* [Directive] In the extract about the Canadian Arctic expedition, in what month and year did the writer sail across the Atlantic?

------ Selected extract ------

We boys were dismayed when Peter left the school to take his young family, a dog and a squirrel over to Canada in order to do research for a doctorate at McGill University in Montreal. His research on the behavior of eider ducks was sponsored by a Carnegie Arctic Research Scholarship and by the Arctic Institute of North America. Peter had worked with Konrad Lorenz and Niko Tinbergen, both Nobel laureates, and although he enjoyed teaching, he yearned to do more fieldwork and research himself.

When Peter left, I was so depressed that for a while I lost all interest in school studies and devoted myself more and more to judo, weight-training and just roaming around the countryside with a backpack and rudimentary camping gear. Then, out of the blue, a letter arrived from Peter inviting me to join him as his assistant on his first expedition to the Canadian Arctic.

In truth, Peter was really strict in the field, and at times quite cranky, so I was more of a slave than a research assistant. It was good for me, though, because every teenager needs discipline — me especially. He later wrote that he chose me because of my physical strength, tenacity . . . and wacky sense of humor.

In April 1958, three months before my 18th birthday, I sailed across the Atlantic on an Empress liner out of Liverpool. In Montreal I helped to prepare for the expedition, doing all kinds of odd jobs, selecting equipment, making special crates and so on. Sometimes, too, I'd end up baby-sitting Peter's young son Alastair, which I didn't mind at all because I was very fond of my own little brother, and Alastair was a delightful lad to be with. I never dreamt at the time that one day he would be a board member of the C. W. Nicol Afan Woodland Trust up here in the Kurohime hills of Nagano Prefecture.

------ Supplied material ------

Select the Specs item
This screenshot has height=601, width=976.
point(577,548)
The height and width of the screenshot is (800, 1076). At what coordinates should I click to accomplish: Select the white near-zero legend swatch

------

* [Correct output] April 1958